◆ ЗАДАЧА A ◆
Ответьте по тексту о фарисействе:
(i) Что автор признаёт о себе в связи с интеллектуализмом?
(ii) Почему, по словам миссионера, мыться можно сразу после таинства елеосвящения?
(iii) На какое место Евангелия ссылается автор, говоря, что фарисеи «увеличивали воскрилия одежд своих»?

Священник Димитрий Фетисов. Хочу стать фарисеем

Недавно картина мира, которая субъективно видится с моей «колокольни», серьёзно скорректировалась. Я теперь с гораздо большим уважением стал относиться ко многим нашим околоцерковным традициям, выражающим народное благочестие, которые раньше вызывали у меня чувство некоторого пренебрежения, а то и приступы горделивого интеллектуализма. Хотя, признаюсь честно, я никогда не был интеллектуалом.

Чтобы понять, что я имею в виду, посмотрите любую телепередачу, где священник отвечает на вопросы зрителей. О чём они, в основном, спрашивают?

Значительная часть дорогостоящего эфирного времени обязательно занята вопросами о том, большим ли грехом является выкидывание на помойку скорлупы от пасхальных яиц, можно ли мыться через три дня после соборования и что делать с заплесневелыми просфорами. Отдельная категория тем непременно посвящена проблемам ношения платочков, допустимости присутствия в храме «женщин в штанах», «мужчин в шортах» и ядения майонеза в Петров пост.

«Ну, неужели нет более серьёзных вопросов», – конфузливо думал я раньше при выслушивании очередного терпеливого и заурядного ответа миссионера, выступающего по телевидению и говорящего о том, что скорлупу от освящённых яиц выкидывать не грех, мыться можно и сразу после участия в таинстве елеосвящения, так как благодать Божия водой не смывается, а в хождении в храм в свободной одежде нет ничего такого страшного, ведь главное, собственно, ходить туда, а вопрос внешнего вида – он второстепенный. «Да и вообще, – заключал, как правило, опытный батюшка-миссионер и был, несомненно, прав – бойтесь закваски фарисейской, которая есть лицемерие» (Мф 16:6).

Нельзя, конечно же, не согласиться. Фарисеи поставили во главу угла форму, позабыв про содержание. Променяли дух Закона на его букву. Отцеживая комара и исполняя с аптекарской точностью предписания Моисеева Закона (вплоть до уплаты десятины с выращенных на их огородах специй) «поядали домы сирот и вдовиц» (Мф 23:14). Ну и, конечно же, главной отличительной их чертой было тщеславие, ради которого они «увеличивали воскрилия одежд своих» (Мф 23:5) и помрачали лица свои «чтобы показаться людям постящимися» (Мф 6:16).

◆ ЗАДАЧА B ◆
Замените в записях «Viewport» на «Screen». Начните со строки, где есть «This screenshot has width=1568, height=754.», и остановитесь после строки с «click(853, 25)». Всё остальное оставьте без изменений и приведите только эти строки.

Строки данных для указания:

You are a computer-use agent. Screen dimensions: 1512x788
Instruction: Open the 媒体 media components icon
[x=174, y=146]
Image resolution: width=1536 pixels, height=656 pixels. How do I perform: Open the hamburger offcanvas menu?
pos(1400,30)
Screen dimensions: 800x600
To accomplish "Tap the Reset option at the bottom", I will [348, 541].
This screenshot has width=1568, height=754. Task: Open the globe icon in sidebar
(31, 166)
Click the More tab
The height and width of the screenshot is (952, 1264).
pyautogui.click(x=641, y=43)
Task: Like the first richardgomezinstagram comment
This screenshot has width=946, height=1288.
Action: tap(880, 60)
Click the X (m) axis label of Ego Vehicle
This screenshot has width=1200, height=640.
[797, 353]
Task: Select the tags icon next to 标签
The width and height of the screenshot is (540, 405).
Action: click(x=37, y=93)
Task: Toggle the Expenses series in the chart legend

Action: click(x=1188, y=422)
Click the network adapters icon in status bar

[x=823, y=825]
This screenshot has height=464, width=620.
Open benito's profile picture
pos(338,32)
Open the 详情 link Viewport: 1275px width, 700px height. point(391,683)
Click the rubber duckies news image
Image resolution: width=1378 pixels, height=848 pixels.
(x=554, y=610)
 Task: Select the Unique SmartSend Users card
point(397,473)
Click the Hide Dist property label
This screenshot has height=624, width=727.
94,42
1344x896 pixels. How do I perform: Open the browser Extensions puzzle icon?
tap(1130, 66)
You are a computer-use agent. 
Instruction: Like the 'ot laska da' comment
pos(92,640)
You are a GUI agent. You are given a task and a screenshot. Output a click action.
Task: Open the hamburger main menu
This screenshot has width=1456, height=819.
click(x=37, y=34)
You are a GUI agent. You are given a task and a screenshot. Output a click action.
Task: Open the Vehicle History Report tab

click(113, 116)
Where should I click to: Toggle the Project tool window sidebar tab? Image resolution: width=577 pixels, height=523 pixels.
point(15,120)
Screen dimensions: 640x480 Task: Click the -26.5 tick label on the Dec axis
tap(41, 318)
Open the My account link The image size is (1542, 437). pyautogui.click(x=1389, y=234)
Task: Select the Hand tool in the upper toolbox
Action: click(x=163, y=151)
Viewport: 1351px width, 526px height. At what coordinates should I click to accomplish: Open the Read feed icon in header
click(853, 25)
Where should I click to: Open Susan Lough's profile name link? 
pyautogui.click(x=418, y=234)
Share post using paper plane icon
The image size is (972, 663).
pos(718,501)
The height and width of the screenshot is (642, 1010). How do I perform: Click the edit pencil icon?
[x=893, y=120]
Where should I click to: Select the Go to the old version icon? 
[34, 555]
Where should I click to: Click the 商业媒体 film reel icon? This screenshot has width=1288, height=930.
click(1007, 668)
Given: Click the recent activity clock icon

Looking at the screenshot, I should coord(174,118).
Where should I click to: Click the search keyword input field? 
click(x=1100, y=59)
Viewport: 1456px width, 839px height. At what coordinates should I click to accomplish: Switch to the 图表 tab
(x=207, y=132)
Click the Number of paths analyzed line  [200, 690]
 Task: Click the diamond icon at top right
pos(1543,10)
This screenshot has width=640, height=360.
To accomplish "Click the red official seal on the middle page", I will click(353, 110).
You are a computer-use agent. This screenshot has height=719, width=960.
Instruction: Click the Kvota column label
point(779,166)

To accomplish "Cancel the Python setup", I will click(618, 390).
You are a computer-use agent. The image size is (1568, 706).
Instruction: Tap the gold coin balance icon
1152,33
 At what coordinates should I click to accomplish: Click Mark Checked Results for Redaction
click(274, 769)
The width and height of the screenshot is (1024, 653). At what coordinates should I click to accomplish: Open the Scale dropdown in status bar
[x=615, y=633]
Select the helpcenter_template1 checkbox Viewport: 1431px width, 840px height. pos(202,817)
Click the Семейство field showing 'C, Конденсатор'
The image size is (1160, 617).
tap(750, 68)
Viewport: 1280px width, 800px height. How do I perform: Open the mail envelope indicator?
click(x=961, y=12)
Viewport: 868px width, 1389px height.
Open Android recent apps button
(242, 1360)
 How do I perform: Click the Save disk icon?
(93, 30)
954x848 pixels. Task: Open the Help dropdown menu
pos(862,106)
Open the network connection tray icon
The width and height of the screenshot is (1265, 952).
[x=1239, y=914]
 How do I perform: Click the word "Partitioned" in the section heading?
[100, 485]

◆ ПОЛНЫЙ ОТВЕТ A ◆
(i) Что он никогда не был интеллектуалом.
(ii) Потому что благодать Божия водой не смывается.
(iii) На Мф 23:5.

◆ ПОЛНЫЙ ОТВЕТ B ◆
This screenshot has width=1568, height=754. Task: Open the globe icon in sidebar
(31, 166)
Click the More tab
The height and width of the screenshot is (952, 1264).
pyautogui.click(x=641, y=43)
Task: Like the first richardgomezinstagram comment
This screenshot has width=946, height=1288.
Action: tap(880, 60)
Click the X (m) axis label of Ego Vehicle
This screenshot has width=1200, height=640.
[797, 353]
Task: Select the tags icon next to 标签
The width and height of the screenshot is (540, 405).
Action: click(x=37, y=93)
Task: Toggle the Expenses series in the chart legend

Action: click(x=1188, y=422)
Click the network adapters icon in status bar

[x=823, y=825]
This screenshot has height=464, width=620.
Open benito's profile picture
pos(338,32)
Open the 详情 link Screen: 1275px width, 700px height. point(391,683)
Click the rubber duckies news image
Image resolution: width=1378 pixels, height=848 pixels.
(x=554, y=610)
 Task: Select the Unique SmartSend Users card
point(397,473)
Click the Hide Dist property label
This screenshot has height=624, width=727.
94,42
1344x896 pixels. How do I perform: Open the browser Extensions puzzle icon?
tap(1130, 66)
You are a computer-use agent. 
Instruction: Like the 'ot laska da' comment
pos(92,640)
You are a GUI agent. You are given a task and a screenshot. Output a click action.
Task: Open the hamburger main menu
This screenshot has width=1456, height=819.
click(x=37, y=34)
You are a GUI agent. You are given a task and a screenshot. Output a click action.
Task: Open the Vehicle History Report tab

click(113, 116)
Where should I click to: Toggle the Project tool window sidebar tab? Image resolution: width=577 pixels, height=523 pixels.
point(15,120)
Screen dimensions: 640x480 Task: Click the -26.5 tick label on the Dec axis
tap(41, 318)
Open the My account link The image size is (1542, 437). pyautogui.click(x=1389, y=234)
Task: Select the Hand tool in the upper toolbox
Action: click(x=163, y=151)
Screen: 1351px width, 526px height. At what coordinates should I click to accomplish: Open the Read feed icon in header
click(853, 25)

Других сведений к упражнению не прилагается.